Segment Open

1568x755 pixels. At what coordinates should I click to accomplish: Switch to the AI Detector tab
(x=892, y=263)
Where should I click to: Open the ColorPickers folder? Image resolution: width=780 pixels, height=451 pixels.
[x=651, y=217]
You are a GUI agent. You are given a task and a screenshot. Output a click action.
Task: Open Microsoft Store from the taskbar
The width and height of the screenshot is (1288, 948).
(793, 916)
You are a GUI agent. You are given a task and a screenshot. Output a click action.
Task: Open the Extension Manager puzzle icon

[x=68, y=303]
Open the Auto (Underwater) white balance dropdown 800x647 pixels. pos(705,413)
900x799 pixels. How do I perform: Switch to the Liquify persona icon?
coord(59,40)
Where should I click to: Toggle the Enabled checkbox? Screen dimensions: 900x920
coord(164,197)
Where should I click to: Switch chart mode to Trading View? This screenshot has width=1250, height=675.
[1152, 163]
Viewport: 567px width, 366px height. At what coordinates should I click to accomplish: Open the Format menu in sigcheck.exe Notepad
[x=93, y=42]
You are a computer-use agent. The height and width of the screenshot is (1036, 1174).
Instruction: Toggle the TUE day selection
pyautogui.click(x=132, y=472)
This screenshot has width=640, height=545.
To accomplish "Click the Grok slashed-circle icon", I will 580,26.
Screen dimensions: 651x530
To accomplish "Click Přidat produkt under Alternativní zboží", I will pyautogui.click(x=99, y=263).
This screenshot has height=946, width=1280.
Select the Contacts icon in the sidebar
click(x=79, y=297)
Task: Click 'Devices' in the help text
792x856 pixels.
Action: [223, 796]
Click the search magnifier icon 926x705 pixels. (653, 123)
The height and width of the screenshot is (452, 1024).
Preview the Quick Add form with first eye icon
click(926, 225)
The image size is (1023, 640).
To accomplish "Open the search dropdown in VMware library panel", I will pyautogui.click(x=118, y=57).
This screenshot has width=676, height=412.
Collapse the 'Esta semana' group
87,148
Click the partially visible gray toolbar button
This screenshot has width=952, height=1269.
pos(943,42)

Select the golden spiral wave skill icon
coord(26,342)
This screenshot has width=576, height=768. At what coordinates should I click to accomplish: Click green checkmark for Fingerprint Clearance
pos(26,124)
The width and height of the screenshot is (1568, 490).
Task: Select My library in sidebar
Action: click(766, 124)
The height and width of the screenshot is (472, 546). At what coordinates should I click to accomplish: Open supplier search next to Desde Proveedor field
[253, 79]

Segment Closed

» BRIEF: Reply with one number only: the count of lines in the entries that contain "will".

» SOLVED EXERCISE: 3